Aujourd’hui, elle a reçu une nouvelle gifle. Le grand espoir pour 2026 était que l’inflation revienne enfin à l’objectif de 2 % fixé par la Banque d’Angleterre. Battez l’inflation et le niveau de vie pourrait enfin commencer à se redresser. C’est ce dont les ménages ont désespérément besoin. Keir Starmer a identifié la crise du coût de la vie comme le principal moteur de l’effondrement de la popularité du Parti travailliste. Il ne se rétablira pas après la bombe inflationniste d’aujourd’hui.
Peu de choses irritent plus les électeurs que la flambée des prix, mais l’inflation des prix à la consommation augmente à nouveau, passant de 3,2 % en novembre à 3,4 % en décembre. Et la chancelière doit endosser une grande part de la responsabilité.
Dans la zone euro, l’inflation est en baisse à 1,9%. La différence ? L’Europe n’a pas Rachel Reeves.

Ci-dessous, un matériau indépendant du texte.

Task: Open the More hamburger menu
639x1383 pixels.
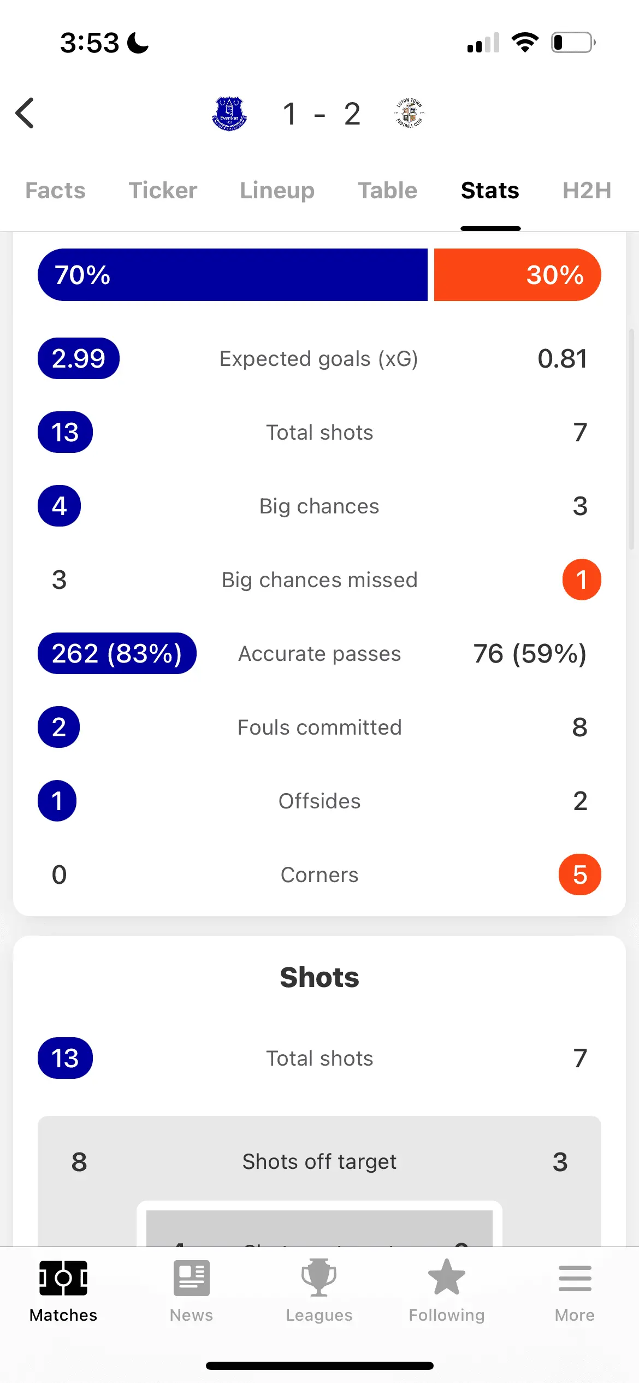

Les retraités ressentiront la douleur car beaucoup vivent avec des revenus fixes. Ils dépensent également une plus grande partie de leur argent pour des produits de première nécessité comme la nourriture et le carburant, qui augmentent rapidement grâce aux erreurs politiques répétées de Reeves.
Son premier budget d’octobre 2024 était inflationniste, en particulier sa hausse de 25 milliards de livres sterling de l’assurance nationale (NI) de l’employeur. Les entreprises ne peuvent pas simplement avaler cela. Ils le transmettent aux clients. Alors on paie.
Les prix des produits alimentaires ont augmenté de 4,5 % au cours de l’année jusqu’en décembre. C’est plus rapide que la prochaine augmentation de 4,1 % du triple verrouillage des retraites de l’État prévue en avril prochain. Oui, les ingrédients sont plus chers, mais la hausse du NI de cet employeur a joué un grand rôle. Cela frappe durement les supermarchés – Tesco est le plus grand employeur du secteur privé du Royaume-Uni. Ils augmentent les prix pour protéger les marges. Nous payons.
Reeves a également frappé les fabricants de produits alimentaires avec une nouvelle taxe sur les emballages coûtant 1,4 milliard de livres sterling par an. En fin de compte, nous payons aussi pour cela. À quoi s’attendait-elle ? Les entreprises ne fabriquent pas d’argent à partir de rien.
Reeves a également choisi d’apaiser les syndicats du secteur public avec des accords généreux. Le résultat ? Les salaires du secteur public augmentent au rythme stupéfiant de 7,9 % par an, soit plus du double du rythme de 3,6 % enregistré dans le secteur privé. Des salaires plus élevés alimentent directement l’inflation.
Elle a également emprunté et imposé davantage pour financer des dépenses publiques plus élevées, ce qui est inflationniste. Les hausses des taxes sur l’alcool et le tabac ont également fait grimper les prix. Encore une fois, nous payons.
Le secrétaire à l’Energie, Ed Miliband, mérite une part de responsabilité. Sa campagne zélée pour le zéro net fait grimper les factures d’énergie des ménages, et donc l’inflation. Aucun prix pour deviner qui paie. Nous le faisons.
L’augmentation d’aujourd’hui a anéanti les espoirs d’une baisse des taux en février, nous allons donc également payer plus cher nos prêts hypothécaires. Reeves s’attribue à plusieurs reprises le mérite des réductions de taux d’intérêt de la BoE, mais nous en aurions eu plusieurs autres sans elle. Dans la zone euro, les taux débiteurs sont tombés à seulement 2,15 %. Notre taux de base est de 3,75 %. Les propriétaires et les entreprises paient.
Tout le monde souhaite que la crise du coût de la vie s’atténue. Grâce à Rachel Reeves et au coup de main d’Ed Miliband, cela va s’éterniser. Et nous paierons et paierons.